What you need to produce from the material below is an exact transcription of the lines from the one with "Where should I" through the one with "Given: Choose Chorus from FX1 Type menu", both included, and no other line.

_GIVEN DATA_
────────
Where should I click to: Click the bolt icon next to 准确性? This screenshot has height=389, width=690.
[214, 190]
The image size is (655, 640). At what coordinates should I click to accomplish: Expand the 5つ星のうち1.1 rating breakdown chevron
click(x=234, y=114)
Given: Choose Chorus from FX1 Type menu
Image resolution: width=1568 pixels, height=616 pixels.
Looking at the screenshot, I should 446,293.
────────
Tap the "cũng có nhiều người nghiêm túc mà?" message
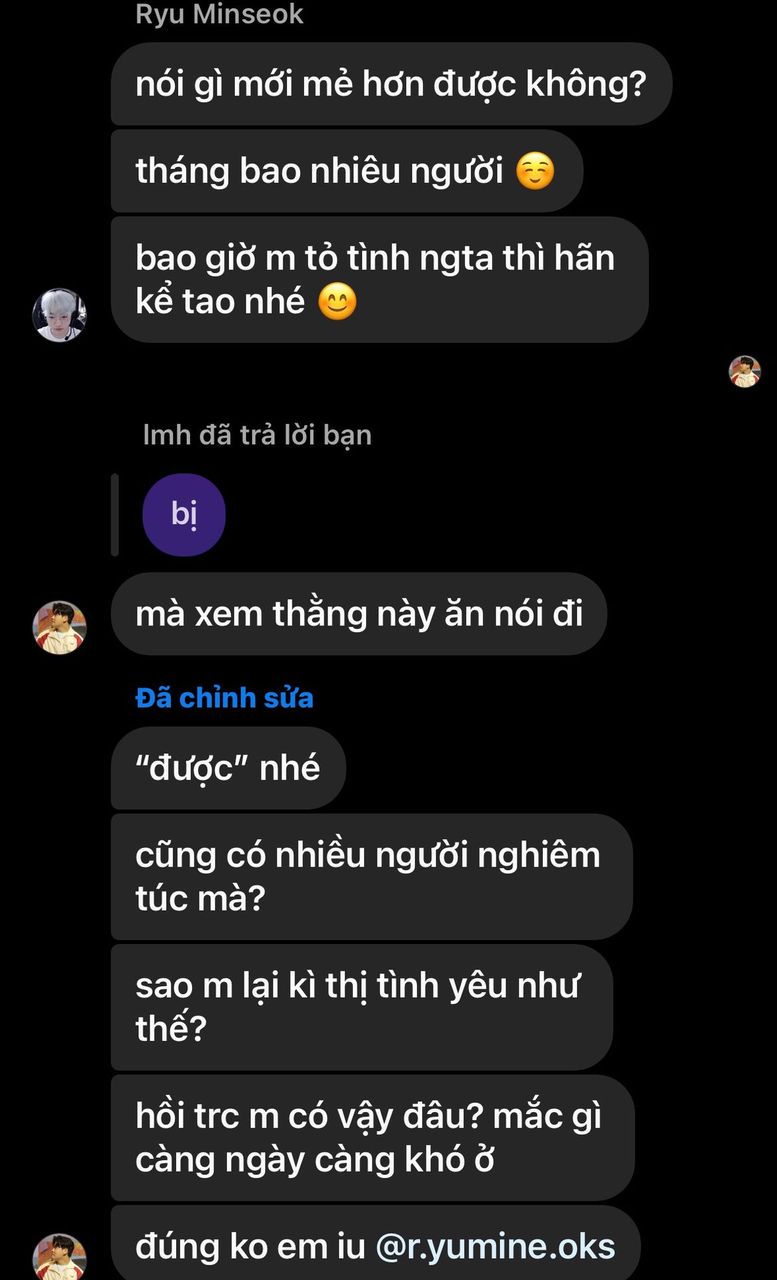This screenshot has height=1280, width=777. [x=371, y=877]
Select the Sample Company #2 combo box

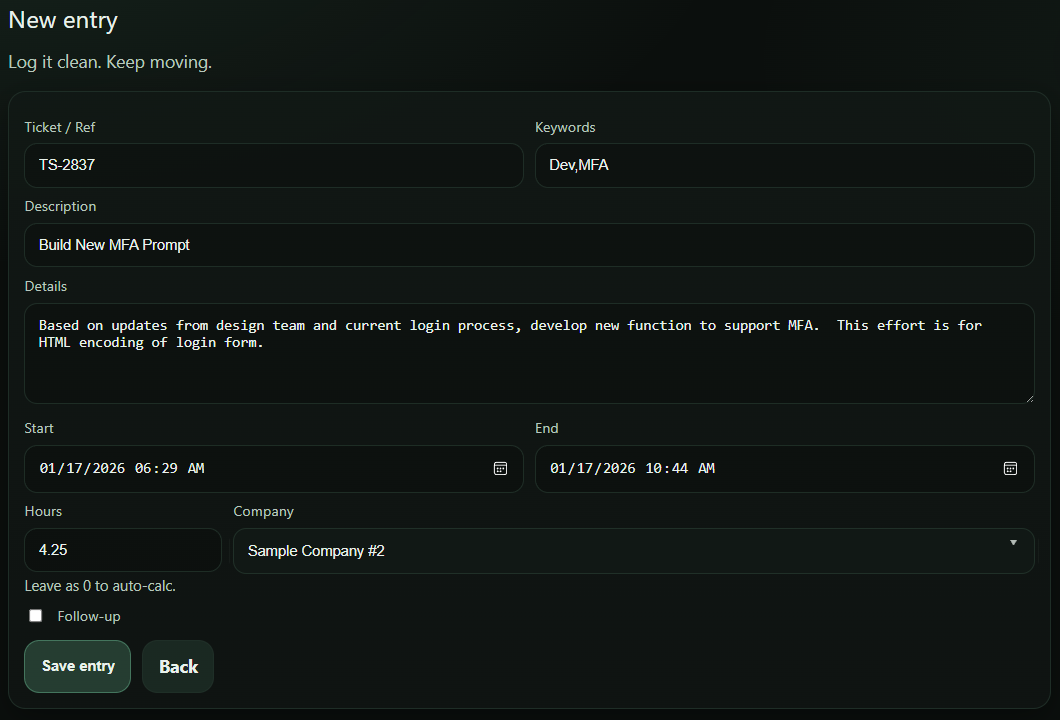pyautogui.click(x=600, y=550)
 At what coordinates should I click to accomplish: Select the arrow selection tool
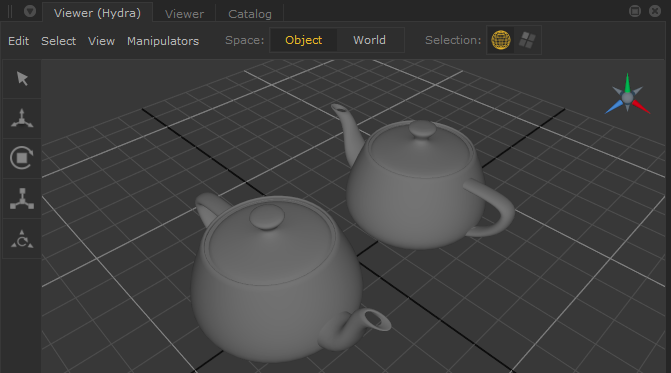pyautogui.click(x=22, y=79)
────────
_RESPONSE TO THE EXERCISE_
Where should I click to: Click the bolt icon next to 准确性? This screenshot has height=389, width=690.
[214, 190]
The image size is (655, 640). At what coordinates should I click to accomplish: Expand the 5つ星のうち1.1 rating breakdown chevron
click(x=234, y=114)
Given: Choose Chorus from FX1 Type menu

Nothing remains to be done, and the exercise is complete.